Peter Rosmaniths Hörspielfassung von Christine Lavants „Aufzeichnungen aus dem Irrenhaus“ (ORF 2019) besitzt die Intensität eines Kammerspiels in besonderem Maße: Es inszeniert die subjektiv verstörende Perspektive einer suizidgefährdeten Zwanzigjährigen auf den stationären Aufenthalt in der „Landesirrenanstalt Klagenfurt“ Mitte der 1930er Jahre. Zugleich dokumentiert bereits der poetisch-metaphorische Ausgangstext von Lavant die bedrückende Atmosphäre in einer der Psychiatrien, die später institutionell an der Vorbereitung der Euthanasie-Gräuel beteiligt waren. Konzentriert auf die Sicht der Insassin einer Kranken- und Heilanstalt erzählt dieses Hörspiel auch von deren manischer Verliebtheit, die durch das Abhängigkeitsverhältnis vom ärztlichen Therapeuten einen Missbrauch forciert.

Diese komplexe Geschichte wird stimmlich geradezu hypnotisierend umgesetzt von der mehrfach ausgezeichneten Südtiroler Schauspielerin Gerti Drassl.
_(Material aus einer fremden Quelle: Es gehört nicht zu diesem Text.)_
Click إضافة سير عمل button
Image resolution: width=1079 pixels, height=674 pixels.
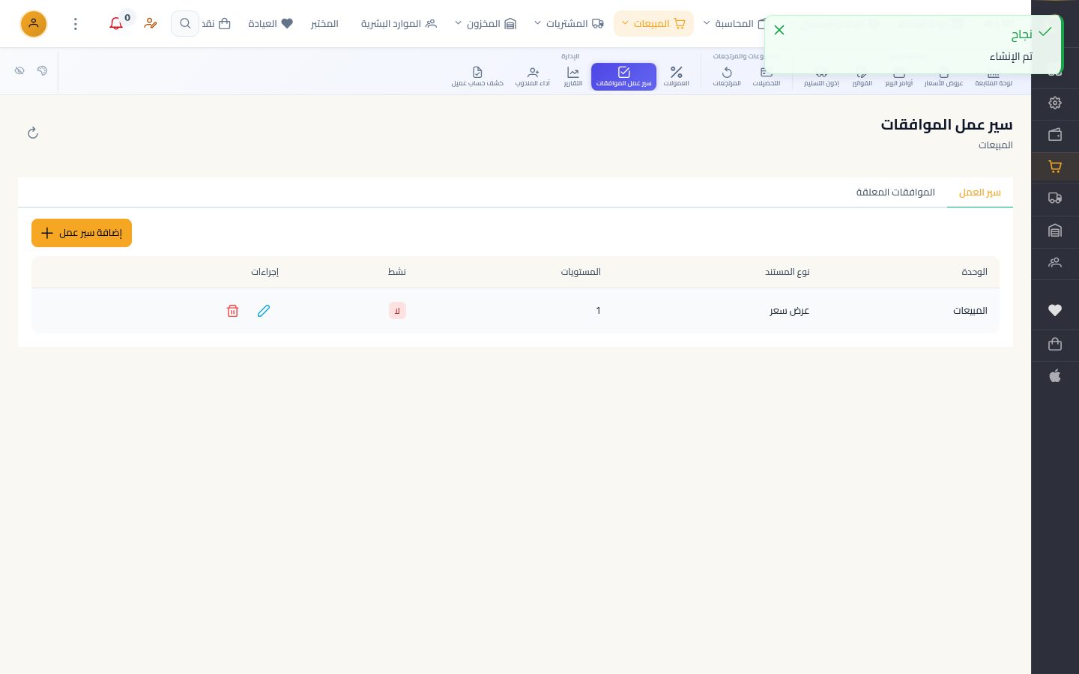tap(82, 233)
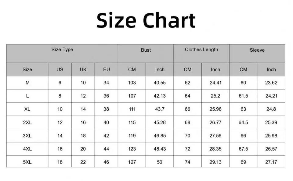Select the 107 CM bust cell
The height and width of the screenshot is (181, 293).
click(x=132, y=96)
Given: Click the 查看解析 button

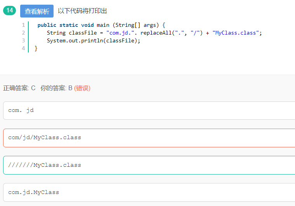Looking at the screenshot, I should point(37,11).
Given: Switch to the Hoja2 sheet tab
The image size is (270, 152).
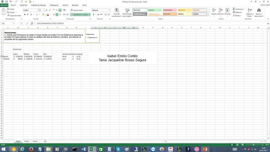Looking at the screenshot, I should 26,141.

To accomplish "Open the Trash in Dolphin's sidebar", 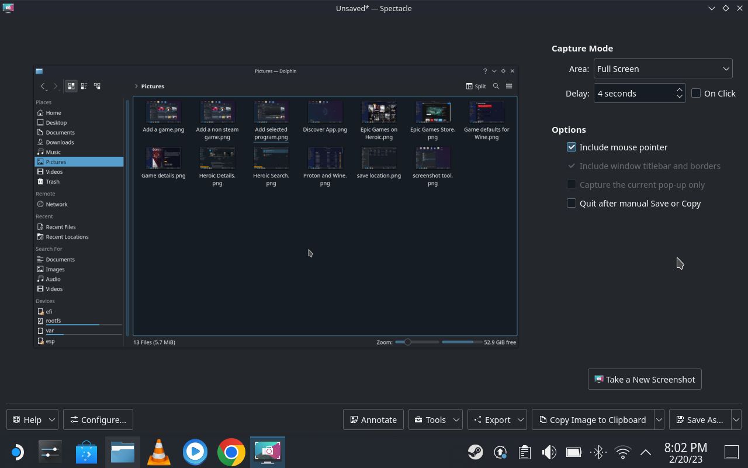I will pos(52,181).
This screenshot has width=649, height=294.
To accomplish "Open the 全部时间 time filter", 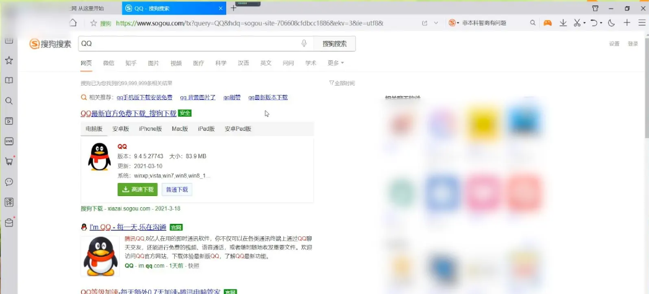I will click(342, 83).
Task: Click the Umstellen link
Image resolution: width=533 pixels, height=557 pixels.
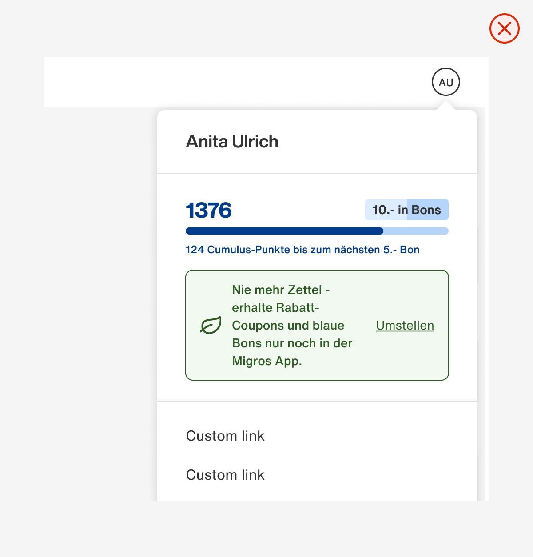Action: click(x=405, y=325)
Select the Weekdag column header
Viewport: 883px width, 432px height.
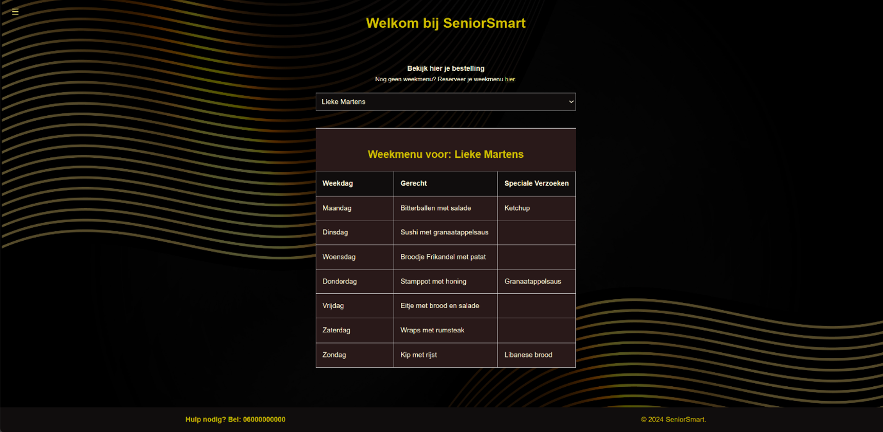click(x=338, y=183)
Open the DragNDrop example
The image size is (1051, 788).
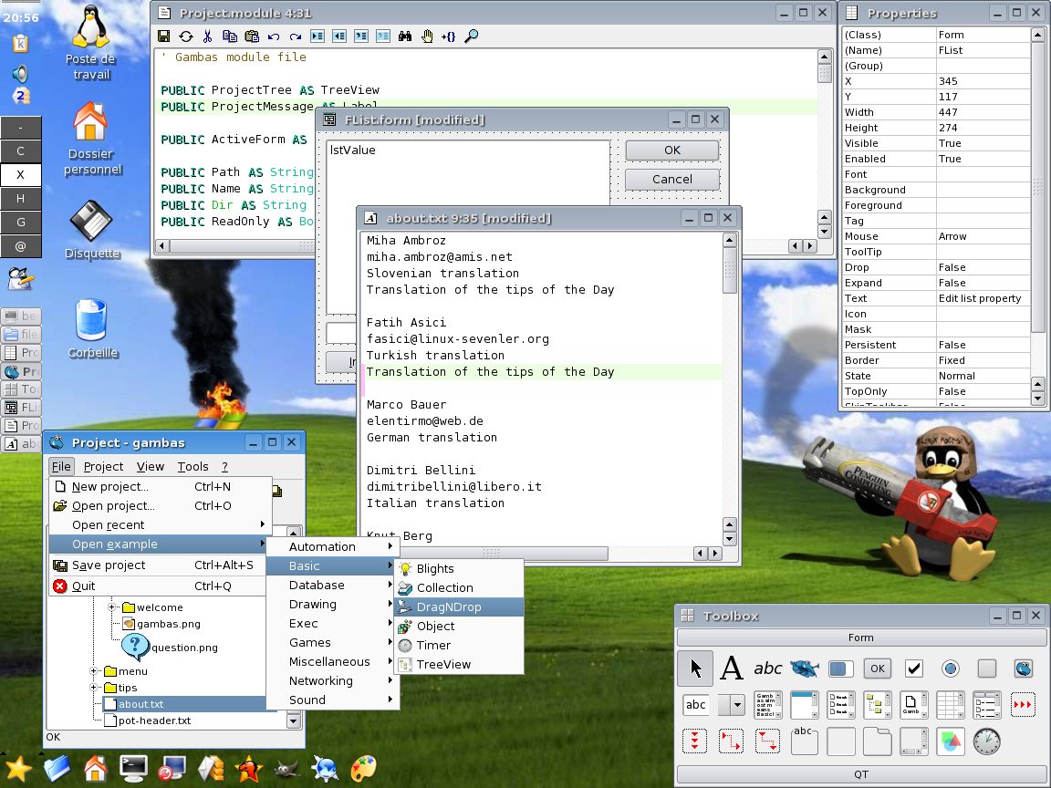(448, 607)
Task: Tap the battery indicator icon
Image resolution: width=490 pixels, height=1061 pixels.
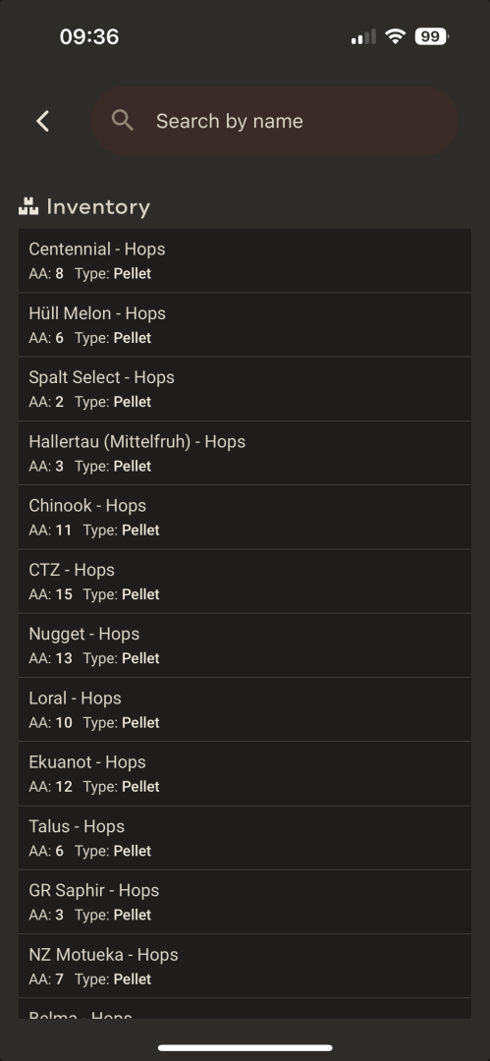Action: (432, 36)
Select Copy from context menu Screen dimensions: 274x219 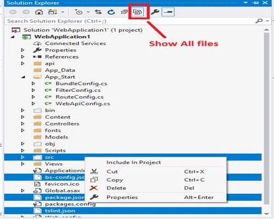pyautogui.click(x=115, y=180)
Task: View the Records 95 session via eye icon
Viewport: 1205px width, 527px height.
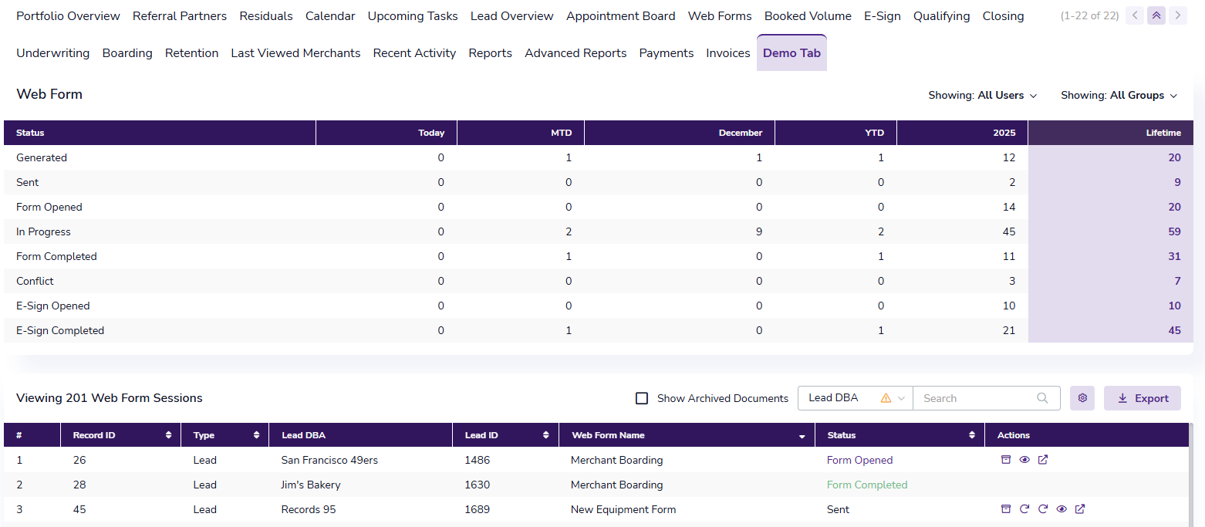Action: tap(1062, 509)
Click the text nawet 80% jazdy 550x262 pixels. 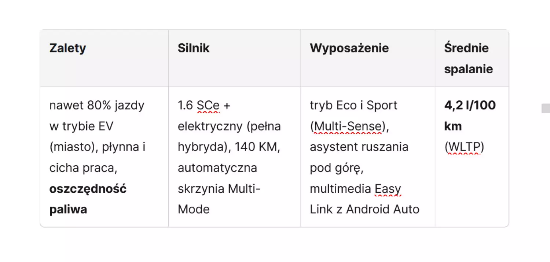[97, 106]
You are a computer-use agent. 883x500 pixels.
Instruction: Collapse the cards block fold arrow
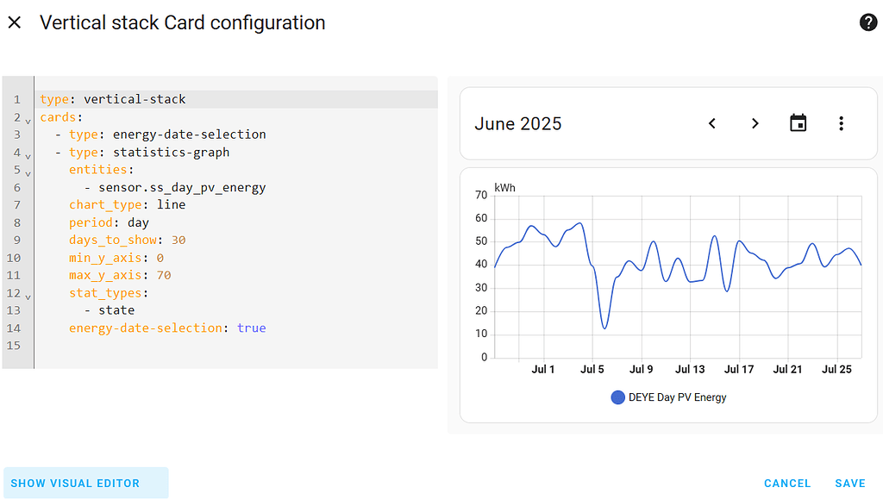(28, 120)
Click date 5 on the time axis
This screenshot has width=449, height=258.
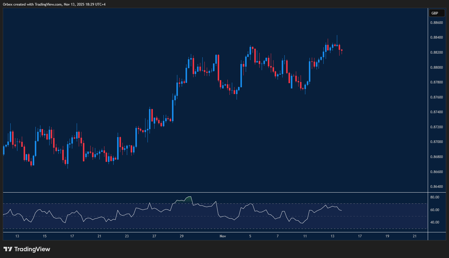coord(250,236)
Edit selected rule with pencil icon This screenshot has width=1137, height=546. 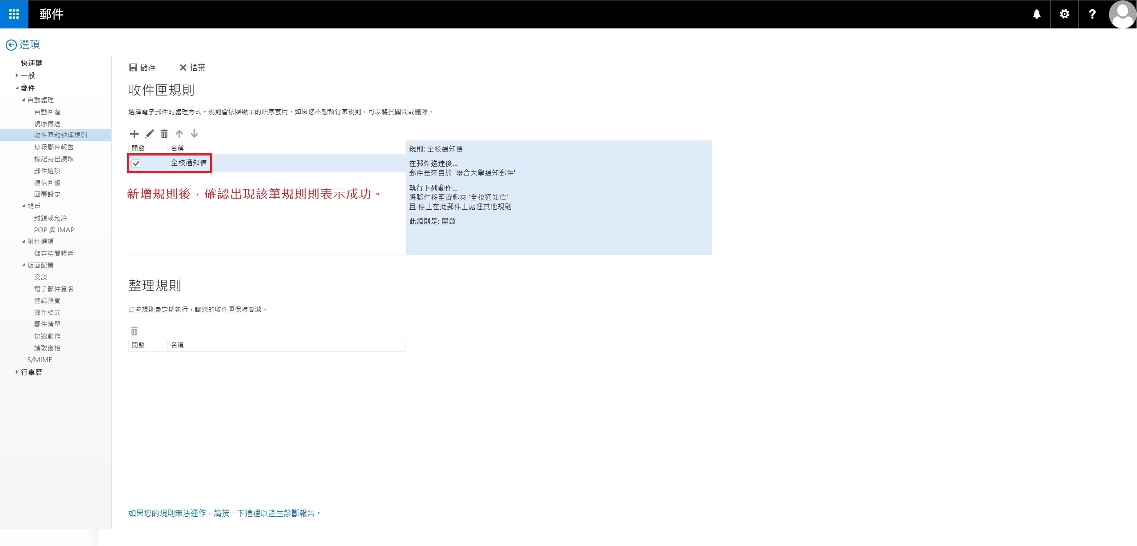click(x=150, y=134)
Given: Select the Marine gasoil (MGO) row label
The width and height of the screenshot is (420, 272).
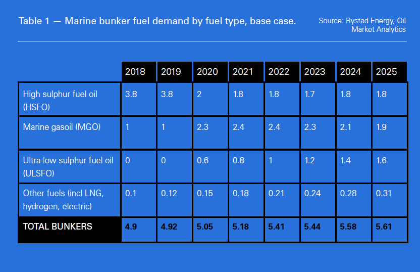Looking at the screenshot, I should click(62, 127).
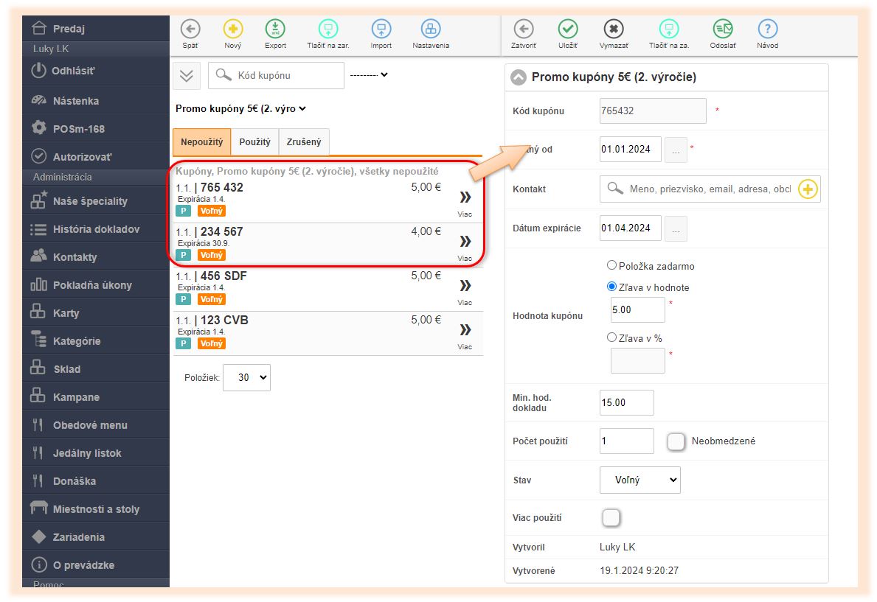Viewport: 877px width, 602px height.
Task: Delete the coupon using Vymazať icon
Action: coord(613,29)
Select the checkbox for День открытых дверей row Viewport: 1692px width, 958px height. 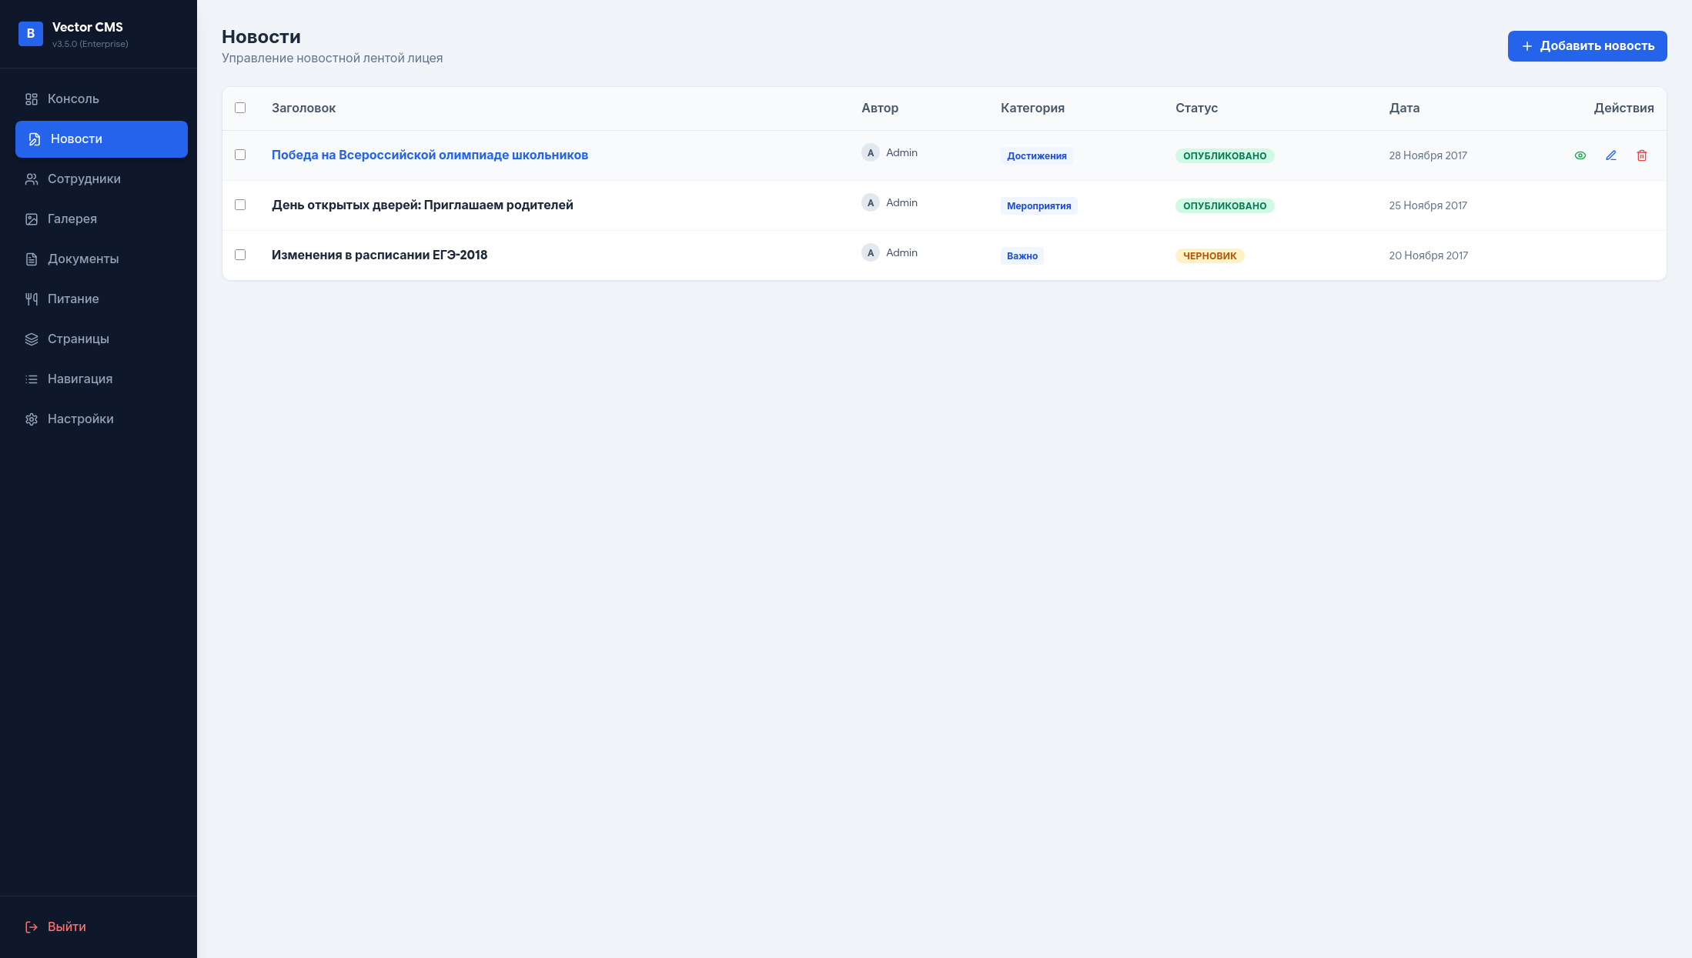click(x=239, y=205)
Die nüchterne, hierarchisch organisierte Zwangsexistenz, explizit die Unterdrückungsmechanismen in einer psychiatrischen Verwahranstalt, werden durch die Kraft der Poesie im Kontrast zur scharfen Situationsanalyse artikuliert. Hin- und hergerissen zwischen Lavants Gefahr der Selbstauflösung und ihrem Versuch, sich aus dem Tunnel des inneren Schreckens zu befreien, hinterlässt das Hörspiel ein geradezu erschütterndes Stimmungsbild. Verstärkt wird dieses zum empathischen Hören einladende Setting durch die gegenseitige Durchdringung der Text- und Musik-Bereiche (Instant Composings / „Improvisationen aus dem Augenblick heraus“). Dadurch wird die Atmosphäre der Bedrohung, Demütigung und existentiellen Verunsicherung der Protagonistin beispielhaft inszeniert. Text und Musik (von Franz Hautzinger, Matthias Loibner und Peter Rosmanith) begegnen sich auf dieser Ebene völlig gleichberechtigt.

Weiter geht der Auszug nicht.